Here, we see that the intercept (average pain) is strongly correlated with the effect of stimLvl (intensity sensitivity) and also correlated with the effect of placebo (negatively, which is sensible as a negative effect means a larger analgesic effect). This suggests that there are individual differences in scale usage (compressed vs. expanded range) that influence the treatment effect scores when analyzed in raw units. Specifically, e.g., here about half the variation in stimulus intensity effects can be explained by overall pain report differences (r = 0.71)

This can add noise variability that masks effects (makes them non-significant) in the linear model, or when correlating with external variables (e.g., fMRI activity, another task). Or it can create artifactual positive correlations with other tasks (e.g., a different drug/treatment effect) if participants display the same scale compression/expansion across tasks. That is, we might observe positive correlations between placebo effects in pain and in a different task (allergy test) that could be caused by consistency in scale usage rather than consistency in the underlying treatment effects.

Some options for dealing with this include: 1. Include baseline scale (e.g., average outcome) as a 2nd-level covariate in the mixed-effects model.
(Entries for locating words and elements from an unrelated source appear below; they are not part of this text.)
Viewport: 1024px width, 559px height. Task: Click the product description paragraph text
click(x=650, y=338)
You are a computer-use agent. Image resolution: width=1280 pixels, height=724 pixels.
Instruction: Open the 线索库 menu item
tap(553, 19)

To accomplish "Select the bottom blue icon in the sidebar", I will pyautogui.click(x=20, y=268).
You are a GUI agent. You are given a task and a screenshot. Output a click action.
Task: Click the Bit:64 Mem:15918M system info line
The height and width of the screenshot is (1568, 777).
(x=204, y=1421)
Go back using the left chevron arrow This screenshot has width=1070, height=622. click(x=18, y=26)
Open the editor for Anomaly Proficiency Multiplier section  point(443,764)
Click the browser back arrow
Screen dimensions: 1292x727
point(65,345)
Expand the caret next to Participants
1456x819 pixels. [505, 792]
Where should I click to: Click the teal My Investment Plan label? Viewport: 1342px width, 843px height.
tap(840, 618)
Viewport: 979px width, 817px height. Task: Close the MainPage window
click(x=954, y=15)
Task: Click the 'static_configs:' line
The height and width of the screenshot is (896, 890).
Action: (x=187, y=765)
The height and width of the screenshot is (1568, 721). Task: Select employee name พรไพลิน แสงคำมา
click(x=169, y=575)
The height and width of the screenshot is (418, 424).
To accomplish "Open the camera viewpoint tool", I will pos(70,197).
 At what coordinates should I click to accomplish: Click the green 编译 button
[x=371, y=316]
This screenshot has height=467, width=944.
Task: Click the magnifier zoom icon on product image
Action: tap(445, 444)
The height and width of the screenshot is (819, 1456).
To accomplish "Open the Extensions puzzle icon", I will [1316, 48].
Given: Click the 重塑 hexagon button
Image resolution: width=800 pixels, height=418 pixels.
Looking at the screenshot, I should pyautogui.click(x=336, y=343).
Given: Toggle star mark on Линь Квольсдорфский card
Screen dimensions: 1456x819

This makes the GLM a bi-linear model: Treatment effects vary linearly as a function of baseline pain.

2. Transform outcome values to be on the same scale (e.g., within-subject Z-scores or normalization of the outcome by the L2 norm)

3. Residualizing effects by removing the average outcome (individual intercepts) from each treatment effect

Here is what happens when we use Option 3. This removes the predicted effects of baseline pain from the treatment effect estimates.

We'll use the Empirical Bayes estimates because these are probably the best estimates of individual scores we have.

Note: the resid() function has a flag that preserves the overall mean response so we can remove the covariate without removing the average treatment effects.

avg_pain = stats.Y_star(:, 1); % Get new placebo scores resid_placebo = resid(avg_pain, stats.Y_star(:, 3), true); resid_stimLvl = resid(avg_pain, stats.Y_star(:, 2), true); figure; plotmatrix([avg_pain resid_stimLvl resid_placebo]); plot_correlation_matrix([avg_pain resid_stimLvl resid_placebo], 'names', stats.inputOptions.names); drawnow, snapnow

## 2nd-level predictors

Mixed models can include between-person (e.g., group) predictors as well. These could include sex/gender, counterbalancing order variables, and others.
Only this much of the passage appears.